• Your goal:
In the records below, find every line that contains the string "resolution" and copy each such line in full.
=== Given data ===
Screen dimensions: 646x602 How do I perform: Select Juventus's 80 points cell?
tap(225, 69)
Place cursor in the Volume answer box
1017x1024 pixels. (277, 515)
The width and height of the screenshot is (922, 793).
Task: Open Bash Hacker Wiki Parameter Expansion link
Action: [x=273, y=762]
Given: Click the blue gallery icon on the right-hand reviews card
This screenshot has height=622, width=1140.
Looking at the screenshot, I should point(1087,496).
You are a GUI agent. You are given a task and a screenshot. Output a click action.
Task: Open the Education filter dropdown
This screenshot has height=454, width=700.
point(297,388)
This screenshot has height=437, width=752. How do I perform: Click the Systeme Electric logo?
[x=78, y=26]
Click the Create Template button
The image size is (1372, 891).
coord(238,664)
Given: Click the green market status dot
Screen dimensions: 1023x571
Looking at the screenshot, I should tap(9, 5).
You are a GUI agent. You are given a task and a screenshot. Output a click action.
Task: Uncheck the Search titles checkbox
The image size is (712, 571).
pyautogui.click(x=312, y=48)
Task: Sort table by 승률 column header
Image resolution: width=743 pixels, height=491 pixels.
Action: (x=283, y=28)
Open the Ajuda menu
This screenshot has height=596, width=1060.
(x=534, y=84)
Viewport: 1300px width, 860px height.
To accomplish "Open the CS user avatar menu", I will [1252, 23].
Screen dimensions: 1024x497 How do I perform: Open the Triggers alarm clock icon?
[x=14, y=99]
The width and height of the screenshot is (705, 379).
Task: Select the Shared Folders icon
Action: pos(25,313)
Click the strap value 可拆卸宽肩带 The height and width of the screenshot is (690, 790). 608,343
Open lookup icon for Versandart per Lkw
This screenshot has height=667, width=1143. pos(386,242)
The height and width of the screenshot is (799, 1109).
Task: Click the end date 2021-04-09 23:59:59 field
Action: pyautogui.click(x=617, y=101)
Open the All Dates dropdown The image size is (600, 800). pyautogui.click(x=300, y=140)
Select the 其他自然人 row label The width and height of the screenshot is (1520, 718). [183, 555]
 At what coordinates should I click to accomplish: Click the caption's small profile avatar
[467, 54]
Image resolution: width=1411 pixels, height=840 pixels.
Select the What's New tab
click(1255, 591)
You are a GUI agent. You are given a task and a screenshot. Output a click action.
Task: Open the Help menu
===
• Answer:
Image resolution: width=743 pixels, height=491 pixels.
Image resolution: width=1411 pixels, height=840 pixels.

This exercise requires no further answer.